In terms of unemployment, Croatia is at the same place it was a year ago, no solution is visible, there is no organised system of retraining the long-term unemployed, and what is most dangerous, Croatia does not have an employment policy for sophisticated products, said Mesic.

Croatia used to be an industrially developed country but today it is going back to manufacture, he said, adding that foreign investment had been directed into monopolies and that banks had been sold at a cheaper price than the cost of their rehabilitation.

The result is that the number of about 300,000 jobless remains a constant because there is no political solution to this issue, the president said, adding that it was unlikely that someone would attempt to tackle the situation in 2007, an election year.

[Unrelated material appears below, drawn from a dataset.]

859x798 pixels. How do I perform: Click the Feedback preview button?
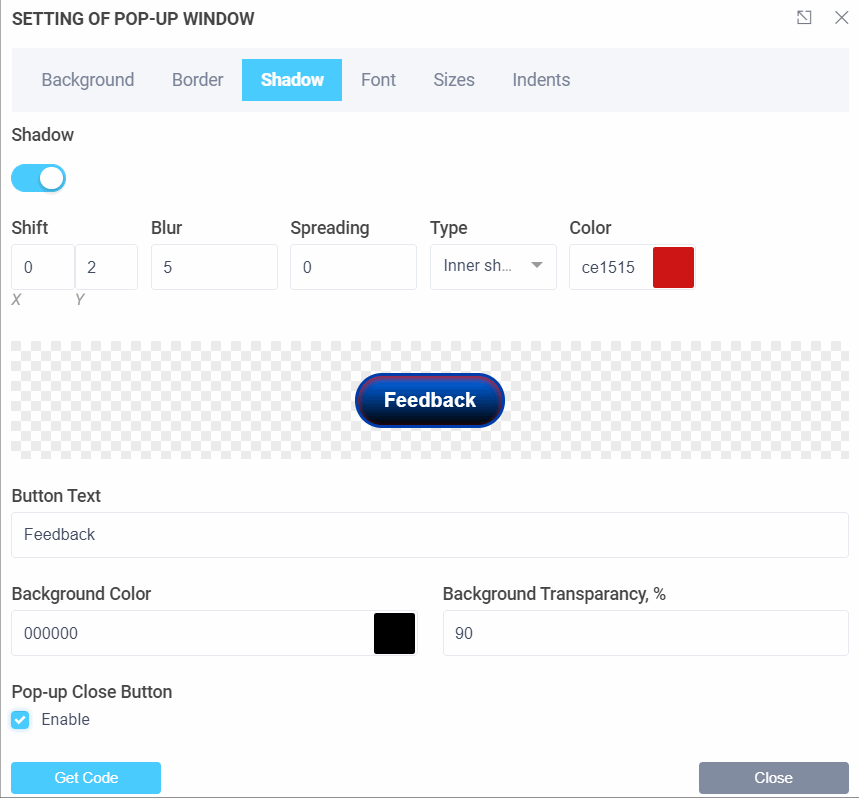click(x=430, y=400)
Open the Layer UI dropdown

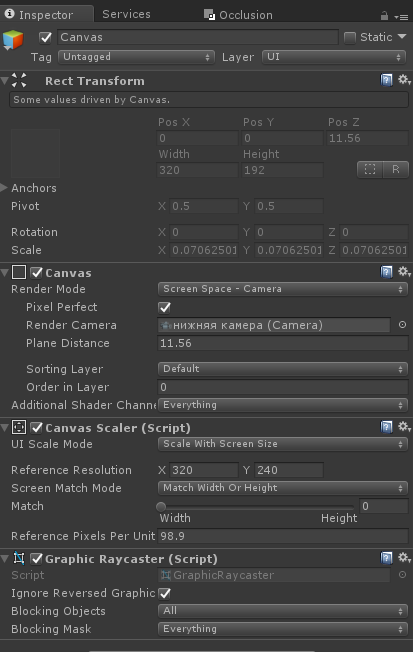334,57
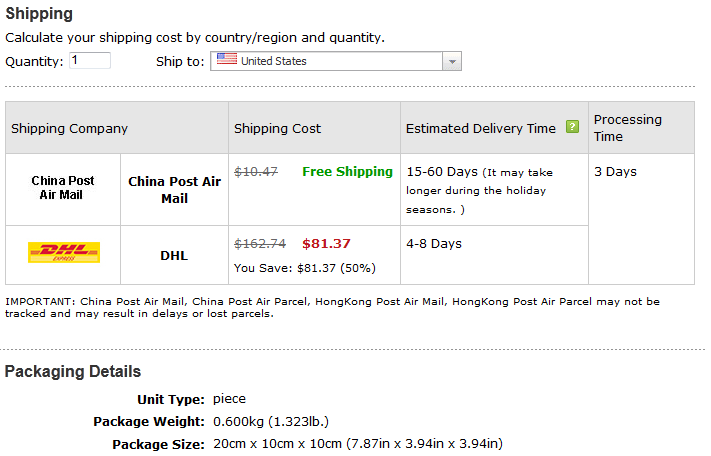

The study has shown that in comparison to new EU countries Croatia has a relatively high unemployment rate, notably long-term unemployment, and unemployment among senior citizens, women and young people, where the rate goes up to a high 30 per cent.

The study has also shown big regional differences in the unemployment rate, which is about eight per cent in the Zagreb region but up to 20 per cent in Vukovar, as well as a surprisingly lower unemployment rate among those with the highest degrees of education in comparison to EU countries.

Experts from the Vienna Institute have also highlighted the relatively low productivity of the Croatian economy, the high cost of labour and the very low investment in employee training. They have also pointed to the low financial measures on the labour market which in Croatia account for 0.6 per cent of GDP against 2.3 per cent in the EU.

The study has also shown that contrary to trends in other transition countries, Croatia has a higher employment rate in the agriculture -- 17.3 per cent of all employed -- which is due to the fact that many people who lost jobs turned to farming, a sector in which many returnees also find employment. (Vecernji List)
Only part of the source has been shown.